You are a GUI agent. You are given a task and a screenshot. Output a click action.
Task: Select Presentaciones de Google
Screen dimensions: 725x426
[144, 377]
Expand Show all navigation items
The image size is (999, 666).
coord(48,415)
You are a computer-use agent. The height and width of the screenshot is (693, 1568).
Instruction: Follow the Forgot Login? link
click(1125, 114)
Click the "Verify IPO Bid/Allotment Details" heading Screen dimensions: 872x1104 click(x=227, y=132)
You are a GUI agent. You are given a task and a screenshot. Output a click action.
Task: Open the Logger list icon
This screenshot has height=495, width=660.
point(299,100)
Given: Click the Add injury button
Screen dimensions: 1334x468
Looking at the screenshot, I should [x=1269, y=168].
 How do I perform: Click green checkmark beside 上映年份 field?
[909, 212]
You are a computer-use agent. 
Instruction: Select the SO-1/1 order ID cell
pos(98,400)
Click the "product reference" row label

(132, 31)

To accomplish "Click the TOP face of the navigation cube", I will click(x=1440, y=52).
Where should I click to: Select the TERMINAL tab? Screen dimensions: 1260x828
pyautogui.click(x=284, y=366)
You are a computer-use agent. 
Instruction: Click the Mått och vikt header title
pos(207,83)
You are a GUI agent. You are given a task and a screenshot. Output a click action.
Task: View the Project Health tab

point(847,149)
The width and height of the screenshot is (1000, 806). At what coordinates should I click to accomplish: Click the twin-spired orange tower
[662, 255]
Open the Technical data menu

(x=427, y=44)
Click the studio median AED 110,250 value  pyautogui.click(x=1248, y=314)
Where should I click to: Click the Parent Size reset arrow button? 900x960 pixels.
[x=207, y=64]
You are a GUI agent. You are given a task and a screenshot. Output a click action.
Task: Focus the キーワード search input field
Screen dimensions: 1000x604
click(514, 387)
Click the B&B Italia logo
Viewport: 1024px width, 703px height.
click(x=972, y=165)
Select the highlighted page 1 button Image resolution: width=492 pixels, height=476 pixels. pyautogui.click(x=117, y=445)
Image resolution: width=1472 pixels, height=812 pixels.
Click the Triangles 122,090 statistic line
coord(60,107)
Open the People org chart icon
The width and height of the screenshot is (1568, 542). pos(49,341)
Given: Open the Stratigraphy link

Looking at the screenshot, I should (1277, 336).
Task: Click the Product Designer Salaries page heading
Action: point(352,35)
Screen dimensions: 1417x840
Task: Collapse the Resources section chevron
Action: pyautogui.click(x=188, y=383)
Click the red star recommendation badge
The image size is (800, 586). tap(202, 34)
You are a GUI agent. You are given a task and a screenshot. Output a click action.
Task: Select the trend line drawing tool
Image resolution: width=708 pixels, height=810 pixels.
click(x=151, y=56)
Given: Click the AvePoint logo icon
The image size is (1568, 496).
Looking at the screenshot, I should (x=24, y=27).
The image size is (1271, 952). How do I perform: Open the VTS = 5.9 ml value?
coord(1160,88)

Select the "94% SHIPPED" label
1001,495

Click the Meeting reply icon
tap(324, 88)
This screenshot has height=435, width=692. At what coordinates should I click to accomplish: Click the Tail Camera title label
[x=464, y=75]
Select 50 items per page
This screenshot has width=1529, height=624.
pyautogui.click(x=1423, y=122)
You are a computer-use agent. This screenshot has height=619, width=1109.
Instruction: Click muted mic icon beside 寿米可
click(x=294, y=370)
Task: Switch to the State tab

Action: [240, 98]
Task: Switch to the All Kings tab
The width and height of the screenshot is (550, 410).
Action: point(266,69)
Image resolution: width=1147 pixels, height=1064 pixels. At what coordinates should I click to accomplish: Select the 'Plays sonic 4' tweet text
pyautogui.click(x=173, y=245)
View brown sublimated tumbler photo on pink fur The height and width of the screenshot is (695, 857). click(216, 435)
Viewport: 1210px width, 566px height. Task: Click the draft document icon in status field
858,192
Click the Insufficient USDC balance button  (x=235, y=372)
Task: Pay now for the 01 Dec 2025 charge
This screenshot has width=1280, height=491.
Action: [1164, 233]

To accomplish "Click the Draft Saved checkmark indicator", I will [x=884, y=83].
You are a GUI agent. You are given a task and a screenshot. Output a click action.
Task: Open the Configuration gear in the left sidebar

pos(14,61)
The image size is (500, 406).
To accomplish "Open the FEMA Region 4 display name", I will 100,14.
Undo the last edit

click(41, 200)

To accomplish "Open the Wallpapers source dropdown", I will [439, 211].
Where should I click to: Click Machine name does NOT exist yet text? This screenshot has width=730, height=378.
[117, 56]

- What this task involves:
The records above should be repeated word for word.

- Task result:
You are a GUI agent. You are given a task and a screenshot. Output a click action.
Task: Select Presentaciones de Google
Screen dimensions: 725x426
[144, 377]
Expand Show all navigation items
The image size is (999, 666).
coord(48,415)
You are a computer-use agent. The height and width of the screenshot is (693, 1568).
Instruction: Follow the Forgot Login? link
click(1125, 114)
Click the "Verify IPO Bid/Allotment Details" heading Screen dimensions: 872x1104 click(x=227, y=132)
You are a GUI agent. You are given a task and a screenshot. Output a click action.
Task: Open the Logger list icon
This screenshot has height=495, width=660.
point(299,100)
Given: Click the Add injury button
Screen dimensions: 1334x468
Looking at the screenshot, I should [x=1269, y=168].
 How do I perform: Click green checkmark beside 上映年份 field?
[909, 212]
You are a computer-use agent. 
Instruction: Select the SO-1/1 order ID cell
pos(98,400)
Click the "product reference" row label

(132, 31)

To accomplish "Click the TOP face of the navigation cube", I will click(x=1440, y=52).
Where should I click to: Select the TERMINAL tab? Screen dimensions: 1260x828
pyautogui.click(x=284, y=366)
You are a computer-use agent. 
Instruction: Click the Mått och vikt header title
pos(207,83)
You are a GUI agent. You are given a task and a screenshot. Output a click action.
Task: View the Project Health tab

point(847,149)
The width and height of the screenshot is (1000, 806). At what coordinates should I click to accomplish: Click the twin-spired orange tower
[662, 255]
Open the Technical data menu

(x=427, y=44)
Click the studio median AED 110,250 value  pyautogui.click(x=1248, y=314)
Where should I click to: Click the Parent Size reset arrow button? 900x960 pixels.
[x=207, y=64]
You are a GUI agent. You are given a task and a screenshot. Output a click action.
Task: Focus the キーワード search input field
Screen dimensions: 1000x604
click(514, 387)
Click the B&B Italia logo
Viewport: 1024px width, 703px height.
click(x=972, y=165)
Select the highlighted page 1 button Image resolution: width=492 pixels, height=476 pixels. pyautogui.click(x=117, y=445)
Image resolution: width=1472 pixels, height=812 pixels.
Click the Triangles 122,090 statistic line
coord(60,107)
Open the People org chart icon
The width and height of the screenshot is (1568, 542). pos(49,341)
Given: Open the Stratigraphy link

Looking at the screenshot, I should (1277, 336).
Task: Click the Product Designer Salaries page heading
Action: point(352,35)
Screen dimensions: 1417x840
Task: Collapse the Resources section chevron
Action: pyautogui.click(x=188, y=383)
Click the red star recommendation badge
The image size is (800, 586). tap(202, 34)
You are a GUI agent. You are given a task and a screenshot. Output a click action.
Task: Select the trend line drawing tool
Image resolution: width=708 pixels, height=810 pixels.
click(x=151, y=56)
Given: Click the AvePoint logo icon
The image size is (1568, 496).
Looking at the screenshot, I should (x=24, y=27).
The image size is (1271, 952). How do I perform: Open the VTS = 5.9 ml value?
coord(1160,88)

Select the "94% SHIPPED" label
1001,495

Click the Meeting reply icon
tap(324, 88)
This screenshot has height=435, width=692. At what coordinates should I click to accomplish: Click the Tail Camera title label
[x=464, y=75]
Select 50 items per page
This screenshot has width=1529, height=624.
pyautogui.click(x=1423, y=122)
You are a computer-use agent. This screenshot has height=619, width=1109.
Instruction: Click muted mic icon beside 寿米可
click(x=294, y=370)
Task: Switch to the State tab

Action: [240, 98]
Task: Switch to the All Kings tab
The width and height of the screenshot is (550, 410).
Action: point(266,69)
Image resolution: width=1147 pixels, height=1064 pixels. At what coordinates should I click to accomplish: Select the 'Plays sonic 4' tweet text
pyautogui.click(x=173, y=245)
View brown sublimated tumbler photo on pink fur The height and width of the screenshot is (695, 857). click(216, 435)
Viewport: 1210px width, 566px height. Task: Click the draft document icon in status field
858,192
Click the Insufficient USDC balance button  (x=235, y=372)
Task: Pay now for the 01 Dec 2025 charge
This screenshot has width=1280, height=491.
Action: [1164, 233]

To accomplish "Click the Draft Saved checkmark indicator", I will [x=884, y=83].
You are a GUI agent. You are given a task and a screenshot. Output a click action.
Task: Open the Configuration gear in the left sidebar

pos(14,61)
The image size is (500, 406).
To accomplish "Open the FEMA Region 4 display name", I will 100,14.
Undo the last edit

click(41, 200)

To accomplish "Open the Wallpapers source dropdown", I will [439, 211].
Where should I click to: Click Machine name does NOT exist yet text? This screenshot has width=730, height=378.
[117, 56]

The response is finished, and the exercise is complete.